Patterns and stripes are something we come across everyday and everywhere. Just take a good look around you and you will soon realise that we wear them, sit and walk over them and even drink them – not discussing your drinking patterns here but those rather original cream drawings that come with your cup of coffee or Latte in trendy places such as Shoreditch. A convenient reference for me as Shoreditch was exactly the place I went to last week to visit an exhibition called “Pattern Power”.
If you thought I slightly overrated the influence of patterns in our lives at the start of this article, rest assured that your attention will be focused on very little else upon entering the exhibition. You’re immediately hit by a huge monochrome wall graphic spanning across the first two rooms, not something I would recommend looking for too long if you are prone to occasional dizzy spells but it certainly serves as a brilliant introduction to the show, underscoring the very essence of what “Pattern Power” is about. For what is intended to be the first in a series of annual events, patterns and stripes have both managed to bring together worlds that would normally collide. I mean it’s not every day that you would see the humble stripe fussed over by fashion, arts, design, science and technology altogether in a couple of rooms, and it’s certainly a testimony to its considerable impact as each of these pieces invite you to look at the familiar angles with a new perspective.
Beyond the obvious pleasing aesthetics of each of these images, the exhibition also raises a few fundamental questions about the far-reaching influence of patterns and stripes in our daily lives.
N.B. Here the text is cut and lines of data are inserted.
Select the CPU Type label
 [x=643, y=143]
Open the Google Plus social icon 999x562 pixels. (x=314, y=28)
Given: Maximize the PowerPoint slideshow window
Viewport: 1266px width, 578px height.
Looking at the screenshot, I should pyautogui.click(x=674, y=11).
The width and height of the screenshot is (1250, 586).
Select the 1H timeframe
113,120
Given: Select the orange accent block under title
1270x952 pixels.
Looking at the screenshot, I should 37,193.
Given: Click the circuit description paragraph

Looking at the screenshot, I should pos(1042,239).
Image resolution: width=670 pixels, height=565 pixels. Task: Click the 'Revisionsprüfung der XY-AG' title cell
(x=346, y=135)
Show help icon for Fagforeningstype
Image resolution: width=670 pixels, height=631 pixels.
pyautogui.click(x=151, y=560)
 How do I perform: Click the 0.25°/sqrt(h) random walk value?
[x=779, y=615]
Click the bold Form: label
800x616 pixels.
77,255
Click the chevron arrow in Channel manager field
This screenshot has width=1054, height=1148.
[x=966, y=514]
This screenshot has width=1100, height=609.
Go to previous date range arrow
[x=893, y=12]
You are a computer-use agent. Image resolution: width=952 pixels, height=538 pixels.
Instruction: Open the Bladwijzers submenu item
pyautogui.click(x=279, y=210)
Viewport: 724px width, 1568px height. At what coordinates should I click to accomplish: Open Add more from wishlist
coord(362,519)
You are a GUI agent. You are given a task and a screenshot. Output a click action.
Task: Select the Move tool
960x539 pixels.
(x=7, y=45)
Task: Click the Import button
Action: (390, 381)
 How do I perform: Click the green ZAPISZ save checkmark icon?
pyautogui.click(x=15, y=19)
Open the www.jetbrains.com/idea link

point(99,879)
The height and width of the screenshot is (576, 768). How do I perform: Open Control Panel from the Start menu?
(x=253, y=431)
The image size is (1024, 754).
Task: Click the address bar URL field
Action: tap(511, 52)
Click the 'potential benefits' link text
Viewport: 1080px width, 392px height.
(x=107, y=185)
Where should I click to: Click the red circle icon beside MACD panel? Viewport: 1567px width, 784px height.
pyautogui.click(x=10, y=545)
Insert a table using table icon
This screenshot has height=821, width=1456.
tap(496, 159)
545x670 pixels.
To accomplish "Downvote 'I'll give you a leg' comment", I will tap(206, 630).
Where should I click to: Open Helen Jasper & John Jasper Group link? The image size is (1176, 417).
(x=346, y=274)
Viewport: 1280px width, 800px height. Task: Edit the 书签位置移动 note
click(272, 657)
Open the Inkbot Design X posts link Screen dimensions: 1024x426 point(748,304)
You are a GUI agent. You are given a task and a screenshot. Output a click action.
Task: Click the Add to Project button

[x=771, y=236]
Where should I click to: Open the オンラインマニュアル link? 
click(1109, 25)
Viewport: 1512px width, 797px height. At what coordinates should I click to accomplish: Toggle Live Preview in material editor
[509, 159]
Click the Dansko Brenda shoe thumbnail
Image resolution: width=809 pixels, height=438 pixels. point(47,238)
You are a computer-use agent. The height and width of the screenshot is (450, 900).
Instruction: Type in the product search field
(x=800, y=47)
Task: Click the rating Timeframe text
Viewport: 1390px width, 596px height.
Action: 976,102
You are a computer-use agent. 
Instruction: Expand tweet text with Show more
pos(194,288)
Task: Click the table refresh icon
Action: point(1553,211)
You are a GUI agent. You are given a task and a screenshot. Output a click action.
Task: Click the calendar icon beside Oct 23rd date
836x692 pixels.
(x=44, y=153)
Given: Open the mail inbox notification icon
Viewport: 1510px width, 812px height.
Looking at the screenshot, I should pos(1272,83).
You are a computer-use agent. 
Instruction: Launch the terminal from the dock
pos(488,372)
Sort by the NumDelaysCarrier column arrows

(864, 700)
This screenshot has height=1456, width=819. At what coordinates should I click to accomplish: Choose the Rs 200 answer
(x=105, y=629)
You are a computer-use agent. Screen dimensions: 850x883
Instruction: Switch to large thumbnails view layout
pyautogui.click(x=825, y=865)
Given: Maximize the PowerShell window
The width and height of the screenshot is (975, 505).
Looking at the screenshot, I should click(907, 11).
A quote from their exhibition leaflet mentions that “At a time where we are deluged by information and paralysed by choice, pattern can clarify complexity”. In fairness this is true to some extent as stripes exist to create boundaries in my opinion. They provide a clear division of space in large rooms but their influence in clothing is far more complex as explained in Michel Pastoureau’s book The Devil’s Cloth: A History of Stripes. Symmetrical stripes help define the body shape, drawing attention to the garment but do we interpret them as chic (slim black and white stripes) or do they remind us of a gangster’s suit for example (larger black stripes)? One thing for sure is that patterns and stripes have a strong and clear identity and whether we perceive them as elements bringing order to chaos or as a way to stand out from the crowd, there is no denying their impact in our day-to-day lives.